(Stored data)
---*---
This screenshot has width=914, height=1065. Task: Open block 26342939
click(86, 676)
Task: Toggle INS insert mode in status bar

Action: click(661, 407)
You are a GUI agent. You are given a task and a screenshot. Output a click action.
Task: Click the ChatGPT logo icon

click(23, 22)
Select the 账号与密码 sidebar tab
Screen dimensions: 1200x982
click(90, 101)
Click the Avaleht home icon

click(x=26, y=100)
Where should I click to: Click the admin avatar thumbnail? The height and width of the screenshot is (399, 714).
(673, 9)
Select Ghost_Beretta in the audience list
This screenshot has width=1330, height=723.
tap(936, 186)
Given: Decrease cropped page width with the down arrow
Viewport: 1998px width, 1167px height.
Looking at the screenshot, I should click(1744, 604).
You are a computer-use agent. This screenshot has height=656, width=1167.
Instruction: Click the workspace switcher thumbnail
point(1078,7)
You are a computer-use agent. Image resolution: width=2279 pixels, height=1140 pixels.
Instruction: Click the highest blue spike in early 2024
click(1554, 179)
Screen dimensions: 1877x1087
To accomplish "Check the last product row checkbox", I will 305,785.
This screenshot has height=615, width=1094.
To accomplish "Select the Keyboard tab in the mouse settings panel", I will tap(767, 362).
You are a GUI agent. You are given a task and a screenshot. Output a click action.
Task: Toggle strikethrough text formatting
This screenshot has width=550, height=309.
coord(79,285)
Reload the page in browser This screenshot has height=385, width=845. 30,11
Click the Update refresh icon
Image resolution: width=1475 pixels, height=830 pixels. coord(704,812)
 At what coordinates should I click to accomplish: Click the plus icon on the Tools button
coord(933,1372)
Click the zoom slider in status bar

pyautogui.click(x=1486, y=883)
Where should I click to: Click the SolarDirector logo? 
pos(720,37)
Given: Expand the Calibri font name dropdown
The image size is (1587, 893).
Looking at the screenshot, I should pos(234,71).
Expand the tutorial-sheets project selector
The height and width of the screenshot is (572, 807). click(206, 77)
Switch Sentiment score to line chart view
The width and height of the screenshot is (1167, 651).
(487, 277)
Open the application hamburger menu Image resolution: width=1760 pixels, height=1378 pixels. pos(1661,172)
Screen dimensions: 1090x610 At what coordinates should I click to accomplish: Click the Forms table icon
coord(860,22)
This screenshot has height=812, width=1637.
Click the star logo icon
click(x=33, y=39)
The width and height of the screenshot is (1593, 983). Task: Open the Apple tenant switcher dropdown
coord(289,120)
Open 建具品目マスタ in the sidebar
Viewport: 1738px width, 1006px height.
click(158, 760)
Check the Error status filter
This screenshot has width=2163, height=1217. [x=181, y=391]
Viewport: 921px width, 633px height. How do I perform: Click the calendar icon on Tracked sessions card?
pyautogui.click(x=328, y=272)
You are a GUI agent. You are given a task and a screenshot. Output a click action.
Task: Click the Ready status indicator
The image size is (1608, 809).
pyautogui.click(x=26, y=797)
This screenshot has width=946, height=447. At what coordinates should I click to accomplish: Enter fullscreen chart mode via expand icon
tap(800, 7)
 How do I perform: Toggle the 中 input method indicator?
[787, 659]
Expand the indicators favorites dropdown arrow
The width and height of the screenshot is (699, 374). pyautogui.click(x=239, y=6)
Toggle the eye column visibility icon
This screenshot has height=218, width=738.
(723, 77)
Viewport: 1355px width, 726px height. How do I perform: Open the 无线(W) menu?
---*---
Word for word, output the lines of the data from its first line through the line where "You are a computer-use agent. Image" appears, and stop there.

Response>
This screenshot has width=914, height=1065. Task: Open block 26342939
click(86, 676)
Task: Toggle INS insert mode in status bar

Action: click(661, 407)
You are a GUI agent. You are given a task and a screenshot. Output a click action.
Task: Click the ChatGPT logo icon

click(23, 22)
Select the 账号与密码 sidebar tab
Screen dimensions: 1200x982
click(90, 101)
Click the Avaleht home icon

click(x=26, y=100)
Where should I click to: Click the admin avatar thumbnail? The height and width of the screenshot is (399, 714).
(673, 9)
Select Ghost_Beretta in the audience list
This screenshot has width=1330, height=723.
tap(936, 186)
Given: Decrease cropped page width with the down arrow
Viewport: 1998px width, 1167px height.
Looking at the screenshot, I should click(1744, 604).
You are a computer-use agent. This screenshot has height=656, width=1167.
Instruction: Click the workspace switcher thumbnail
point(1078,7)
You are a computer-use agent. Image resolution: width=2279 pixels, height=1140 pixels.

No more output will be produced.